## Exercise brief
Since only part of the material below is wanted, output exactly the lines from the one with "This screenshot has width=1400, height=861." up to and including the one with "You are a computer-use agent. Screen".

^^^^^^^^^^^^^^^^

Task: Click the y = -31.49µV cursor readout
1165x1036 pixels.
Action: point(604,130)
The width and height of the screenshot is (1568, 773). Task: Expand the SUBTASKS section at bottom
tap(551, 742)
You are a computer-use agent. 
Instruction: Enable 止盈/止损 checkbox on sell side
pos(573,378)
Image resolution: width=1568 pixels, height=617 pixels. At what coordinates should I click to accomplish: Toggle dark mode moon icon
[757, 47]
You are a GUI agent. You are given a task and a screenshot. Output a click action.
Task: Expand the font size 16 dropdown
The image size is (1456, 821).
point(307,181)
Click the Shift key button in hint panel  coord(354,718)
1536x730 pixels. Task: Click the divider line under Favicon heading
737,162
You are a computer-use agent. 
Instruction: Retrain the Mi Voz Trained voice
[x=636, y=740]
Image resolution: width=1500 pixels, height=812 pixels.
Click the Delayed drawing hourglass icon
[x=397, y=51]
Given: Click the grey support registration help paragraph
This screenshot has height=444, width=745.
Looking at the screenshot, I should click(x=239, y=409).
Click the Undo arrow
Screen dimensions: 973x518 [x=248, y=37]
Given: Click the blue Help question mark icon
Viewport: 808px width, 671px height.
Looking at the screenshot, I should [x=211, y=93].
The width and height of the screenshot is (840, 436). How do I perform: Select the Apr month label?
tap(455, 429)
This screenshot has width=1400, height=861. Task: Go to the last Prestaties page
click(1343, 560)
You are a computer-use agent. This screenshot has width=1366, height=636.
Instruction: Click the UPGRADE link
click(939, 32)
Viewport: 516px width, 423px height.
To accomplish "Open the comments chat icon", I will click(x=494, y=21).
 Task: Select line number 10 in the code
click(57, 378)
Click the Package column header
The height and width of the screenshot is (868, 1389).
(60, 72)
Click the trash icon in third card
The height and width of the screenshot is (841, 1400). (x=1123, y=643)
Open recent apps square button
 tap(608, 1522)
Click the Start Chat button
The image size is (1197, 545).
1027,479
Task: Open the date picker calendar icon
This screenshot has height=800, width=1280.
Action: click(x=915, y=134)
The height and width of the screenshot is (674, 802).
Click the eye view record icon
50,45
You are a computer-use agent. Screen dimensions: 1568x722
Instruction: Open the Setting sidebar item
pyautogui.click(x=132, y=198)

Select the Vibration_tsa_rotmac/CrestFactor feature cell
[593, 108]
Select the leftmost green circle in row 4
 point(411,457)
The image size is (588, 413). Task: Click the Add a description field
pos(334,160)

^^^^^^^^^^^^^^^^

## Written reply
This screenshot has width=1400, height=861. Task: Go to the last Prestaties page
click(1343, 560)
You are a computer-use agent. This screenshot has width=1366, height=636.
Instruction: Click the UPGRADE link
click(939, 32)
Viewport: 516px width, 423px height.
To accomplish "Open the comments chat icon", I will click(x=494, y=21).
 Task: Select line number 10 in the code
click(57, 378)
Click the Package column header
The height and width of the screenshot is (868, 1389).
(60, 72)
Click the trash icon in third card
The height and width of the screenshot is (841, 1400). (x=1123, y=643)
Open recent apps square button
 tap(608, 1522)
Click the Start Chat button
The image size is (1197, 545).
1027,479
Task: Open the date picker calendar icon
This screenshot has height=800, width=1280.
Action: click(x=915, y=134)
The height and width of the screenshot is (674, 802).
Click the eye view record icon
50,45
You are a computer-use agent. Screen dimensions: 1568x722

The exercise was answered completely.